"""
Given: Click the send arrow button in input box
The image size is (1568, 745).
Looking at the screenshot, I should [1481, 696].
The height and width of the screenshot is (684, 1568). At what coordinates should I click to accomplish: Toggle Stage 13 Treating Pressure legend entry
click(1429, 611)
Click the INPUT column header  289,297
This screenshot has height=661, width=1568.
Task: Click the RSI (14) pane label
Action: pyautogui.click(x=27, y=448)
"""
— Your assignment —
Your task is to return the full listing exactly as it was given.

— Response area —
Given: Click the send arrow button in input box
The image size is (1568, 745).
Looking at the screenshot, I should [1481, 696].
The height and width of the screenshot is (684, 1568). At what coordinates should I click to accomplish: Toggle Stage 13 Treating Pressure legend entry
click(1429, 611)
Click the INPUT column header  289,297
This screenshot has height=661, width=1568.
Task: Click the RSI (14) pane label
Action: pyautogui.click(x=27, y=448)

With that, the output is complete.